Nous avons adressé une demande motivée en ce sens le 5 mai dernier. Dans ce courrier, nous avons souligné le caractère inédit de l’affaire : des contrats passés pour 71 milliards d’euros, 2089 requérants, plus de 285.000 pétitionnaires… Ces chiffres dépassent largement l’ampleur habituelle des contentieux traités par la Cour. À ce titre, le débat mérite d’avoir lieu à haute voix, dans le réel, dans un cadre transparent et contradictoire.
Nous avons également attiré l’attention de la Cour sur deux difficultés sérieuses rencontrées dans le traitement du pourvoi jusqu’à présent. Contrairement à la procédure devant le Tribunal, où nous avons perceptiblement été traités de manière équitable, bien que certains points de sa décision aient été rendues en faveur de la Commission, nous n’avons pas retrouvé la même apparence d’impartialité devant la Cour.
À deux reprises, dans le cadre de sous-procédures liées au pourvoi, nous estimons que la conduite de la procédure a présenté des atteintes objectives au principe d’équité. À titre d’exemple, la demande formulée par 3782 citoyens de l’Union européenne pour rejoindre la procédure, alors même qu’ils se trouvaient dans une situation strictement identique à celle des 2089 premiers requérants, a été rejetée. Et ce sur la base d’un argument dont l’origine est restée secrète, et sans même que nous ayons été autorisés à consulter les conclusions de notre adversaire, la Commission, avant qu’une décision ne soit rendue. La conduite de cette procédure par la Cour nous paraît avoir manifestement violé le droit à un procès équitable.
Nous avons expliqué dans notre demande que la tenue d’une audience publique pourrait précisément permettre de rétablir cet équilibre. Car il est plus difficile pour une juridiction de manquer d’impartialité de manière visible dans l’espace public d’une salle d’audience. Là où des biais peuvent rester imperceptibles dans une procédure exclusivement écrite, ils deviennent évidents, et donc plus difficilement soutenables, lorsqu’ils sont exposés à l’oral.

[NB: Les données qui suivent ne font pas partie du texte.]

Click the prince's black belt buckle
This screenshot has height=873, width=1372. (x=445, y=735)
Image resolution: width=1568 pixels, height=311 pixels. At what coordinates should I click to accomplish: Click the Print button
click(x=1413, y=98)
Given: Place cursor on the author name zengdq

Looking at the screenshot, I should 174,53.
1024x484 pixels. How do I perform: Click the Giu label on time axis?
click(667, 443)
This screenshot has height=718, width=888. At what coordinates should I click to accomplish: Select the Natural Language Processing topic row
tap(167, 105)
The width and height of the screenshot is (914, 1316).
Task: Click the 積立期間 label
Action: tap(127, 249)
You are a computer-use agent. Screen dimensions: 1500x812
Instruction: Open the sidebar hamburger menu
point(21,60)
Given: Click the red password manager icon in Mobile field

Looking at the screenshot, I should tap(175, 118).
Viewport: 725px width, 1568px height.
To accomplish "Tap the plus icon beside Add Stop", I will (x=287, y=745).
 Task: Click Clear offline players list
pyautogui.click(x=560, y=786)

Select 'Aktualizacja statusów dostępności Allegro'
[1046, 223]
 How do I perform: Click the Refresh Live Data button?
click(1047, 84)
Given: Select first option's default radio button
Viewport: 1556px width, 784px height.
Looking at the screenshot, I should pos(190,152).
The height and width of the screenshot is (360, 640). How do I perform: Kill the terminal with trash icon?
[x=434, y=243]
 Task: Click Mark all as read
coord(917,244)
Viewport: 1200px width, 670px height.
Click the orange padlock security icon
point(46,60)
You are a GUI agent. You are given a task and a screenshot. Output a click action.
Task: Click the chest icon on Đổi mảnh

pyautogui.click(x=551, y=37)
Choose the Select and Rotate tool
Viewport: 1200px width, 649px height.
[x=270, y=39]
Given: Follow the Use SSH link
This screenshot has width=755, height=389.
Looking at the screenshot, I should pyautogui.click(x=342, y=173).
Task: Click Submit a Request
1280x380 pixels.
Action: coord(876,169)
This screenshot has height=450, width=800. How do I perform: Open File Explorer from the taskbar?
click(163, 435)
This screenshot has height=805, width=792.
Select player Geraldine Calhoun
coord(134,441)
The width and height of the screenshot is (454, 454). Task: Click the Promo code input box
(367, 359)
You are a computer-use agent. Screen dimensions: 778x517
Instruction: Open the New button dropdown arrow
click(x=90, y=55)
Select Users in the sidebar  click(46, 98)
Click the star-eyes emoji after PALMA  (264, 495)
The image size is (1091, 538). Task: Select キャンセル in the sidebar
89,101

Quoi qu’il en soit, nous nous réservons, en cas de refus d’audience ou encore si la pratique actuellement perceptible de la CJUE dans ce dossier, la possibilité de saisir la Cour européenne des droits de l’homme pour atteinte au droit à un procès équitable, tel que garanti par l’article 6 de la Convention européenne des droits de l’homme.
Les opinions exprimées dans cet article sont celles de l’auteur et ne reflètent pas nécessairement celles d’Epoch Times.